A minha fruição do que o meu amante está a fazer debaixo da mesa é interrompida pelo pigarrear da empregada. Tem o meu cartão platina na mão.
– Lamento muito, mas não passou. Foi rejeitado.
Reviro os olhos.
– É das vossas máquinas. Por favor, volte a passá-lo.
– Tentei três vezes.
Solto um suspiro. Meu Deus, as pessoas nestes restaurantes são simpáticas, mas às vezes são também dolorosamente incompetentes. Por alguma razão estão a servir às mesas para ganhar a vida. Vou à minha bolsa e tiro o meu Visa.
– Tente este.
Só que, passado um minuto, a empregada regressa com o segundo cartão.
– Este também foi rejeitado – informa-me.

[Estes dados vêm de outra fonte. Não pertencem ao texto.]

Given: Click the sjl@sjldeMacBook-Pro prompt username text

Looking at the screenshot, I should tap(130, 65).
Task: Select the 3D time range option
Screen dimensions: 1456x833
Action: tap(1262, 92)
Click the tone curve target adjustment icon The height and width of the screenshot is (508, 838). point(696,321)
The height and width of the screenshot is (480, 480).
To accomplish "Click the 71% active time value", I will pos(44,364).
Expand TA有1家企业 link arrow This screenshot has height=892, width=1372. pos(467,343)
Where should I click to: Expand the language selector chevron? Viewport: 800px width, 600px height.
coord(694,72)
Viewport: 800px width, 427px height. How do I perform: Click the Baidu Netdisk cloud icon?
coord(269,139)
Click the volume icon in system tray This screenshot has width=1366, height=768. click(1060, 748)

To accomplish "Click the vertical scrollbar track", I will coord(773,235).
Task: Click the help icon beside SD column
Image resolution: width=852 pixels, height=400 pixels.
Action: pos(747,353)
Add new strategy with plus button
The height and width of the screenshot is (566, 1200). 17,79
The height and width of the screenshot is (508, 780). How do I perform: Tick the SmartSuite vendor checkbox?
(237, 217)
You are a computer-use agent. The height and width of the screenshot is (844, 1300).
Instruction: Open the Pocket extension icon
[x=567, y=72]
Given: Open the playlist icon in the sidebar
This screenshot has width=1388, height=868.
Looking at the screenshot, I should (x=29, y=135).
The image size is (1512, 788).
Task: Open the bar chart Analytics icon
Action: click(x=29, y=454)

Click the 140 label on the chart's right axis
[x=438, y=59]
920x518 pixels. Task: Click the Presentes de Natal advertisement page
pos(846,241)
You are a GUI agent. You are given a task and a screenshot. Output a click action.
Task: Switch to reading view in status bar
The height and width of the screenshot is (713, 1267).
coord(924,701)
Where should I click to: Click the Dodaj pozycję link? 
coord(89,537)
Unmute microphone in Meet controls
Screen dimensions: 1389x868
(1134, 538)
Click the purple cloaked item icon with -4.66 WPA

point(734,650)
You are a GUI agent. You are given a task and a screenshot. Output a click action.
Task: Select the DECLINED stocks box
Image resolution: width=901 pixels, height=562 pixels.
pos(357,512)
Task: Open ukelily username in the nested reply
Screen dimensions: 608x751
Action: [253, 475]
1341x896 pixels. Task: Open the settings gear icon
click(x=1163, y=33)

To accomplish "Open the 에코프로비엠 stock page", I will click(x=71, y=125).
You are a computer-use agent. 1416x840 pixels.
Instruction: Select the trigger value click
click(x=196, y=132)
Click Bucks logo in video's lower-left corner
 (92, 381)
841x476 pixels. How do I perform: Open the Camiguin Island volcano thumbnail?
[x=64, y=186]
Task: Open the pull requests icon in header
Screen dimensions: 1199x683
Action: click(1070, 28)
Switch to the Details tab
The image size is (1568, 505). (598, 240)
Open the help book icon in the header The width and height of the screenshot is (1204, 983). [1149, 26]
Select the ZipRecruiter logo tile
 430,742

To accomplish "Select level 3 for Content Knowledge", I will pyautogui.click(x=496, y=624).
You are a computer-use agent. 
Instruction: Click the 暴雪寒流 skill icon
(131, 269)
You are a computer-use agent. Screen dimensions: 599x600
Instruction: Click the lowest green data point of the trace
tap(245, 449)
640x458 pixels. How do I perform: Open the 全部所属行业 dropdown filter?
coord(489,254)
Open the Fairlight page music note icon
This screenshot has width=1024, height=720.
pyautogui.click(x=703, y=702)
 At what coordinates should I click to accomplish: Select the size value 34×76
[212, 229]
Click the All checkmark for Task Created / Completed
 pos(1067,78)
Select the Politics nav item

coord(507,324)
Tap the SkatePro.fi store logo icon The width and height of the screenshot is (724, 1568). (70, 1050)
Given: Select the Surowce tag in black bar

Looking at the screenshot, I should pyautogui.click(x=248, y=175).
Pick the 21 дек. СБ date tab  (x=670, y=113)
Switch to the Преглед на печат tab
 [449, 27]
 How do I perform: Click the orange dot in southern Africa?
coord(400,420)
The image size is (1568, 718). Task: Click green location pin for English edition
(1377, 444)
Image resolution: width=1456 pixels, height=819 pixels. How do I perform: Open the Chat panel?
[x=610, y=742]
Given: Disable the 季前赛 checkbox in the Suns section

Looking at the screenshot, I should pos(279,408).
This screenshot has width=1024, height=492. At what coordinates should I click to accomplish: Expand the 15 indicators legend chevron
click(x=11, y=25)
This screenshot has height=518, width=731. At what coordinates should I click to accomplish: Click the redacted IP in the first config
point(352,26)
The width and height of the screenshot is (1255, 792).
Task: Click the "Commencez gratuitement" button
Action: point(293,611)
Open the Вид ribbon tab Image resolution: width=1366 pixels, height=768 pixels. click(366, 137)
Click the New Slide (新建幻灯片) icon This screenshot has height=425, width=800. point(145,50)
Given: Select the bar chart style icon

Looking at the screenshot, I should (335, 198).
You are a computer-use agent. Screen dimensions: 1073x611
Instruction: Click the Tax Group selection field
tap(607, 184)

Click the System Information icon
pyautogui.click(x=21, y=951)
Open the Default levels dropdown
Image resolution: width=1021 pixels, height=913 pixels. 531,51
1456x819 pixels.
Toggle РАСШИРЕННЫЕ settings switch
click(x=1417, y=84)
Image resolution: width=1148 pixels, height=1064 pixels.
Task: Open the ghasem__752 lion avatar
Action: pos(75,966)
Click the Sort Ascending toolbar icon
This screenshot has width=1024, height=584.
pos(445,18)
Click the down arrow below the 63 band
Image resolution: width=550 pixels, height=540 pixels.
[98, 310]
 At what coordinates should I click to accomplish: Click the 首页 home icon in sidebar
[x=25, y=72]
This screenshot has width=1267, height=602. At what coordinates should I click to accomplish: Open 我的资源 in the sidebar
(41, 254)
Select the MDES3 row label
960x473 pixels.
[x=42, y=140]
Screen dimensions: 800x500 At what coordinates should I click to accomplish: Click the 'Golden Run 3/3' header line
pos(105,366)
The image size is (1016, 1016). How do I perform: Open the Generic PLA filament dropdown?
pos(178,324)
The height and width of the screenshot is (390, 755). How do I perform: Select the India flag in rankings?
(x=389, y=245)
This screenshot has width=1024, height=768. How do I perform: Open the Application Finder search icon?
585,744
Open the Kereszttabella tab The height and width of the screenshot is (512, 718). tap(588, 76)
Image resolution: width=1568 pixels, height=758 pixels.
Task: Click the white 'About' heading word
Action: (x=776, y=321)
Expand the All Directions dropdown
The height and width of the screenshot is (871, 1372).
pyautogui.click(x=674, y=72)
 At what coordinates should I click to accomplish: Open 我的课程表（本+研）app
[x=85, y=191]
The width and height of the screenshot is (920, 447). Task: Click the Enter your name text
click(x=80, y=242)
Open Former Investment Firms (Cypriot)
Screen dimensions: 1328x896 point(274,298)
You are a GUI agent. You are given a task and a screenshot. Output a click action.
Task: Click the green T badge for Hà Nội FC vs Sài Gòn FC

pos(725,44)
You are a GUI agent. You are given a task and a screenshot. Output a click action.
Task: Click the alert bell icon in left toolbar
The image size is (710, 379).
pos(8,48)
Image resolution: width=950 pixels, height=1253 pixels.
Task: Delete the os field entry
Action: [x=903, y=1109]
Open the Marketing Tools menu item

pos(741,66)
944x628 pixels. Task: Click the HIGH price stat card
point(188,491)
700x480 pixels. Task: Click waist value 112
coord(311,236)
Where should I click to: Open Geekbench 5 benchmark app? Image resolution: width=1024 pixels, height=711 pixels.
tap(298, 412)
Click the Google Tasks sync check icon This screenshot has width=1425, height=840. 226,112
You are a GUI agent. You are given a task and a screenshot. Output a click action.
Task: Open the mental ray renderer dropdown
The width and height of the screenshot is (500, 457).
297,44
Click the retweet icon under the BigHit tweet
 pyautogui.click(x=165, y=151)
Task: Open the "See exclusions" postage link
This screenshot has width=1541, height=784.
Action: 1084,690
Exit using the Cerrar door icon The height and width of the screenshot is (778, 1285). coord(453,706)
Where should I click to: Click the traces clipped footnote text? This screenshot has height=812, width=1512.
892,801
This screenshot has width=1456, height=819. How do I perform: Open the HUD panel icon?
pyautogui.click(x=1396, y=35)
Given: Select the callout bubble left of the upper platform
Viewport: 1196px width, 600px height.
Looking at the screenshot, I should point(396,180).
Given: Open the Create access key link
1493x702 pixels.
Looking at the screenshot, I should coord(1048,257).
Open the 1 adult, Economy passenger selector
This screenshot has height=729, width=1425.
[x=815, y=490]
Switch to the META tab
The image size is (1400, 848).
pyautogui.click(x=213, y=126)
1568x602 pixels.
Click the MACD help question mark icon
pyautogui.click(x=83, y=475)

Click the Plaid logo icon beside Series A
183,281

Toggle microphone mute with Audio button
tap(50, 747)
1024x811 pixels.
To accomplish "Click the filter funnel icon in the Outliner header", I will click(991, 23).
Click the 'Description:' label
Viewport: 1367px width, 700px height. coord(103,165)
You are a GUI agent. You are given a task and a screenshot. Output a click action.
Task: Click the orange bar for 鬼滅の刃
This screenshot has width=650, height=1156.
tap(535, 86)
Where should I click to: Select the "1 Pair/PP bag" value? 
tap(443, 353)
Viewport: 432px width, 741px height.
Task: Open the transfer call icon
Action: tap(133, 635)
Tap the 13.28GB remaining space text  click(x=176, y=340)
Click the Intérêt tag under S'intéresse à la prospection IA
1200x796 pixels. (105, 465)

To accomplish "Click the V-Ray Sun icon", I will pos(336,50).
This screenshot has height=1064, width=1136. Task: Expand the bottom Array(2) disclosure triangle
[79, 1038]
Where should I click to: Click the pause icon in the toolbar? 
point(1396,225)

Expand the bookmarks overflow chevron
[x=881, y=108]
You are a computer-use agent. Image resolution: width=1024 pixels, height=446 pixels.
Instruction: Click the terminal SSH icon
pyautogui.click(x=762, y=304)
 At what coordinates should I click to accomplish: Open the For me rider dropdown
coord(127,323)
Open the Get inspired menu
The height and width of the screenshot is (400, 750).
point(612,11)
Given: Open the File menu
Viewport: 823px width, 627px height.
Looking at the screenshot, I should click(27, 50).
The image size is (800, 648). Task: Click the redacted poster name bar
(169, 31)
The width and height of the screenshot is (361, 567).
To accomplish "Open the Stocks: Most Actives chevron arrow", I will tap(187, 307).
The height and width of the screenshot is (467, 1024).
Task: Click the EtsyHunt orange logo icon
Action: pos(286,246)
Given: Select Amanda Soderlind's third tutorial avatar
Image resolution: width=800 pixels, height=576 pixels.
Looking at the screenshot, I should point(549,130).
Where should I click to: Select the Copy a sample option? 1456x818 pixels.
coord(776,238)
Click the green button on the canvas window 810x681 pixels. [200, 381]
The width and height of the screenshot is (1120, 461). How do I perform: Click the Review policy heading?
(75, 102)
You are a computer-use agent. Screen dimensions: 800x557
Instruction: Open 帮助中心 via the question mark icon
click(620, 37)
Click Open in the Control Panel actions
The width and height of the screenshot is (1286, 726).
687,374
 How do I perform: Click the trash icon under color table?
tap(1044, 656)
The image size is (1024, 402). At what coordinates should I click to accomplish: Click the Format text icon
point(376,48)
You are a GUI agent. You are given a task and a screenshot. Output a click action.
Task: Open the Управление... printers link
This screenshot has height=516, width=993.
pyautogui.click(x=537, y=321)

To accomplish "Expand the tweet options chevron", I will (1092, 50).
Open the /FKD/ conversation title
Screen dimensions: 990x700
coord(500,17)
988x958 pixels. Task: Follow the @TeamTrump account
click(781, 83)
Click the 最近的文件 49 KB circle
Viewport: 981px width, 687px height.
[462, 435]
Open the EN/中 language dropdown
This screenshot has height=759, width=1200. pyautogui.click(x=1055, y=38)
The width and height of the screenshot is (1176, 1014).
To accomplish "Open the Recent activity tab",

O seu tom já não é tão delicado como quando nos estava a servir. E as pessoas da mesa ao lado começaram a olhar.
Não sei o que se passa. Sou casada com o Douglas Garrick, caramba. O meu limite de crédito é infinito. Tem nitidamente de ser um problema do lado deles, mas mais ninguém parece estar a ter dificuldades.
– Tente o meu cartão – intervém o Russell. Tira o seu cartão de crédito da carteira e entrega-o.
Enquanto a empregada se afasta para experimentar o novo cartão, lanço-lhe um olhar apologético.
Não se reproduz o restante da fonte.